To a large extent, we did not see the boil over yet because the US economy showed signs of recovery even though unemployment kind of stopped improving over the last two months, however retail spending and housing there showed signs of life in the lake of death.
Hugely uncertain political developments and big macro boil overs seem to be on the cards as the year winds down. If the US starts to look shaky again, all bets are off for a sustained markets recovery. OK, read the last sentence again, please.
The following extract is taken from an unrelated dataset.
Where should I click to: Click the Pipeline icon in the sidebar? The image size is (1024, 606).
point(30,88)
We only need to bother to look at the itinerary of events, its all there for all to see. The US election will happen on November 6, 2012. WHOEVER is elected is not important. The start of 2013 will see a SEVERE FISCAL tightening owing to:
a) the expiry of $400bn in tax cuts
b) $200bn in spending cut which is mandated by law in the US
However you want to cut it, corporate spending and consumer spending will shrink out of caution, and you can expect unemployment to rise again as companies starts to hold off hiring owing to the fear factor.
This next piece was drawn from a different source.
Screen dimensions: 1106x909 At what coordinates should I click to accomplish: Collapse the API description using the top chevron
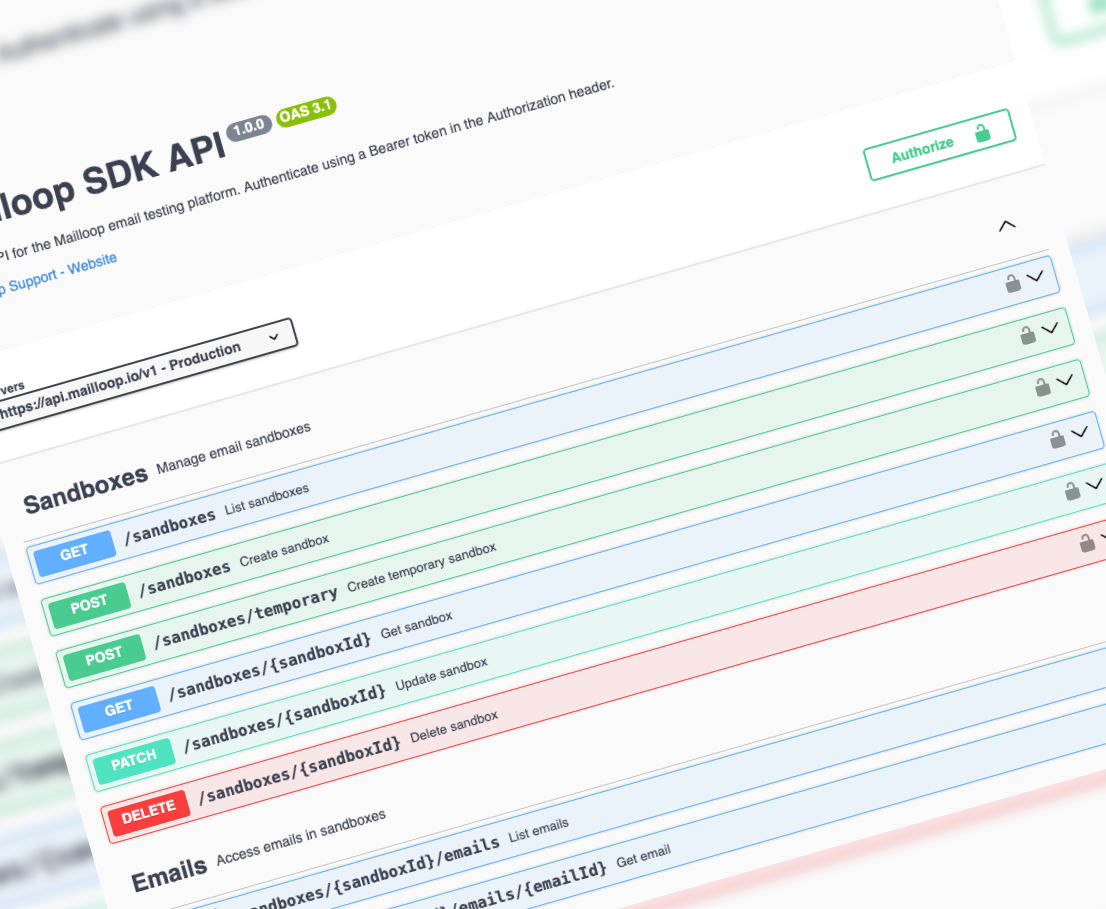1006,226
Let me throw in another spanner into the works. Almost every single state in the US is having grave problems balancing their state budgets, and no credible solution is forthcoming from any of them.
Can the Fed help?
Bernanke has been warning time and again (twice in the last month) that the Fed cannot be shouldering the burden alone as they only have the taps to monetary policy. Bernanke is trying not to sound panicky but I believe he already is shaking in his boots. He said that any monetary policy has to be packaged with fiscal policies for it to work. Already if you look at the Fed's balance sheet, there is little room to further release liquidity. Even if the Fed does that, the money is just going straight to Treasuries and money market and not to the real economy.
Once the house of cards starts to wobble in the US, the EU situation will be magnified and compounded, no more excuses or hope. How will all this affect equities? Well, you can expect a dramatic pulling out of funds from all type equity investments, regardless of whether pockets of Asia or Latin America are doing well.
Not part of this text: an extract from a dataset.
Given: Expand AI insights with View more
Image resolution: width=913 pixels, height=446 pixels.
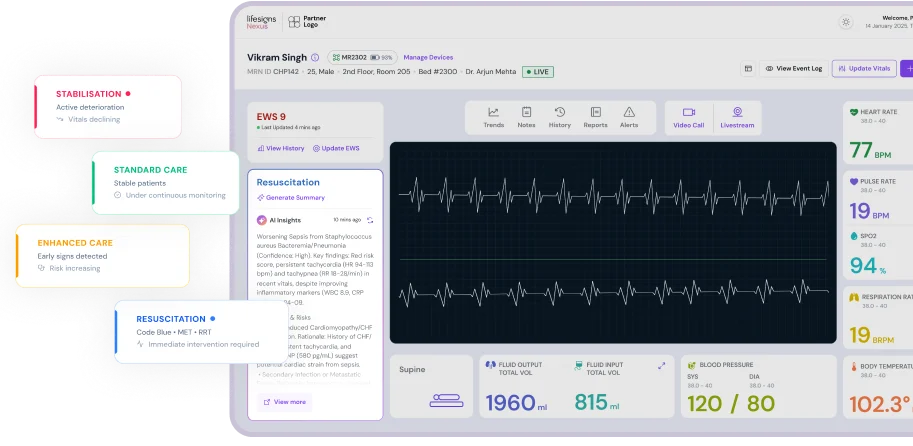Looking at the screenshot, I should (x=285, y=401).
The silly thing is that the currencies of USD and yen will rise again as safe havens even though balance sheet wise, they are the most vulnerable and pathetic fundamentals. Brace yourself to be in cash 80% by the time US elections comes around. The global events will make the results of a Malaysian elections inconsequential.
This will drag the US and Europe into another bout of recession, and when the big boys are sick, the small fries don't do too well. Companies wanting to raise funds or list better do it before the year is over. Cyclical industries will kaput once again.